Redefining the Ultimate Goal of RCM
Perhaps the most profound takeaway from Manion’s industry insights is his fundamental redefinition of what revenue cycle management is actually supposed to achieve.
For many organizations, the RCM department operates like a collection agency—relentlessly chasing claims, fighting off denials, and plugging revenue leaks in a reactive game of whack-a-mole. Manion rejects this adversarial, transactional framework.
To him, the true North Star of revenue cycle management is deceptively simple yet profoundly challenging to execute: accurately reflecting the care that was actually delivered.
"If we can do that and do it accurately, everything else falls into place," Manion declared.
This philosophy shifts the entire paradigm. When RCM is viewed as an accurate mirror of clinical reality rather than a financial weapon designed to maximize yield, the relationship between clinical care, documentation, and billing harmonizes. It validates why human oversight is indispensable; an algorithm can optimize for financial extraction, but only a human clinician and professional coder working in tandem can ensure that the financial record bears an unassailable, truthful witness to the healing work performed at the bedside.
Future Outlook: The Hybrid Horizon of Healthcare Finance
As health systems nationwide grapple with persistent labor shortages, wage inflation, and tightening operating margins, the pressure to adopt automation will only intensify. Technology vendors will continue to iterate, promising ever-smarter LLMs capable of interpreting complex clinical narratives.
However, the insights shared by leaders like Todd Manion at Mayo Clinic establish a vital roadmap for sustainable innovation over the next decade:
The Death of "Full-Auto" Claims: Healthcare organizations that chase the elusive dream of 100% "lights-out" revenue cycle automation will likely encounter severe compliance risks, widespread claim rejections, and damaged payer relations. Clinical complexity resists wholesale algorithmic compression.

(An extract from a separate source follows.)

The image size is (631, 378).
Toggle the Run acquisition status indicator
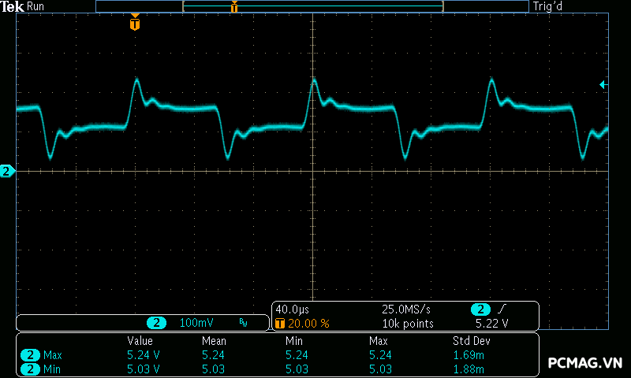point(35,6)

Rise of the Augmented Professional: The future belongs to hybrid operating models. AI will act as an indispensable co-pilot—handling status checks, clearinghouse pinging, and predictive denial analytics—while human professionals retain control over clinical validation, provider queries, and high-stakes appeals.
Documentation-First Strategies: Forward-thinking health systems will increasingly invest upstream, focusing on real-time Clinical Documentation Improvement (CDI) at the point of care. By helping physicians capture clinical nuance accurately before the chart is closed, hospitals can minimize the downstream administrative friction that requires heavy intervention later.

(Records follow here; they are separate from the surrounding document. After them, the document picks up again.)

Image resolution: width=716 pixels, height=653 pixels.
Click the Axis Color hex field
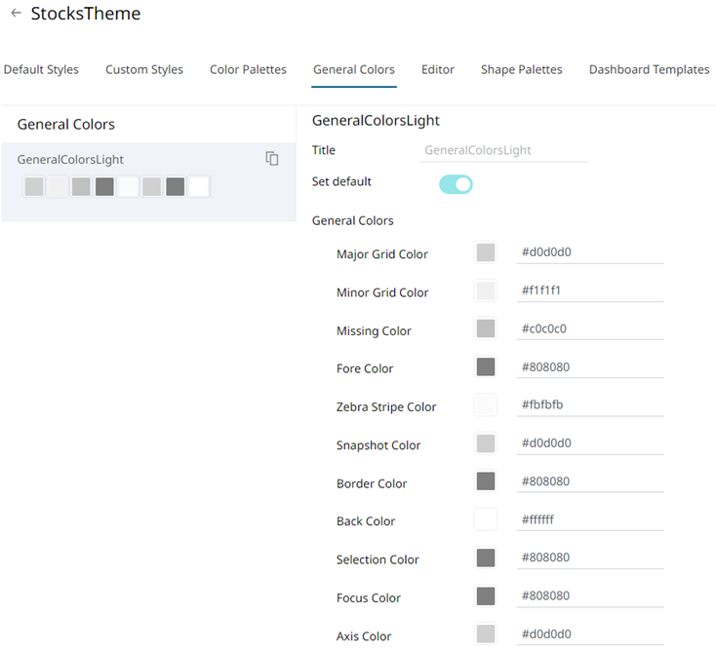click(x=590, y=634)
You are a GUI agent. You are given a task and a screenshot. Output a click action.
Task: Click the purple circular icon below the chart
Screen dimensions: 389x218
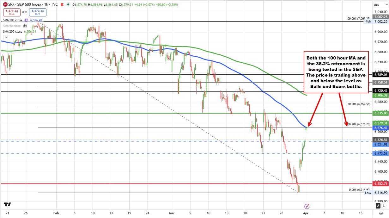(307, 206)
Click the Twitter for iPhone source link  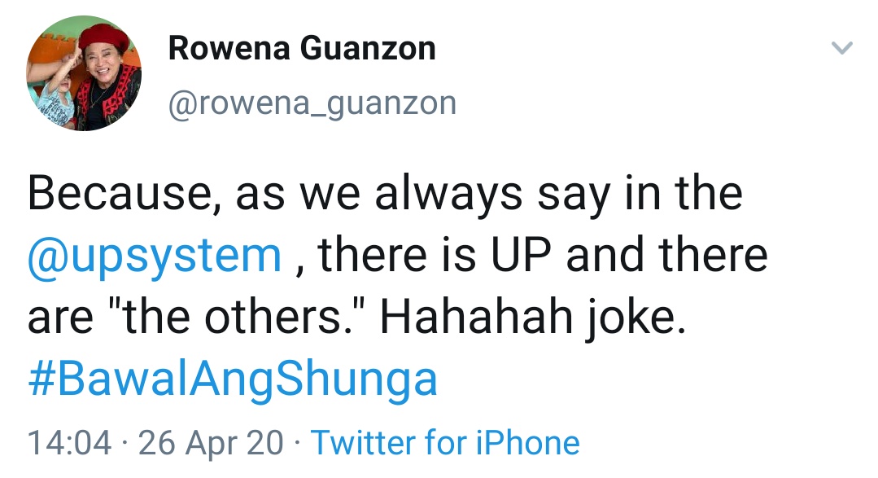tap(445, 443)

Cultural Realignment: RCM leaders will pivot away from adversarial collections metrics and embrace Manion’s philosophy: measuring success by the fidelity with which financial records reflect true patient care.
In the end, healthcare finance is fundamentally tethered to the human condition. While algorithms can process the rules of the game, the art of medicine will always require human wisdom to translate care into coin. Institutions that recognize this boundary will harness the true power of AI without falling victim to its overpromises.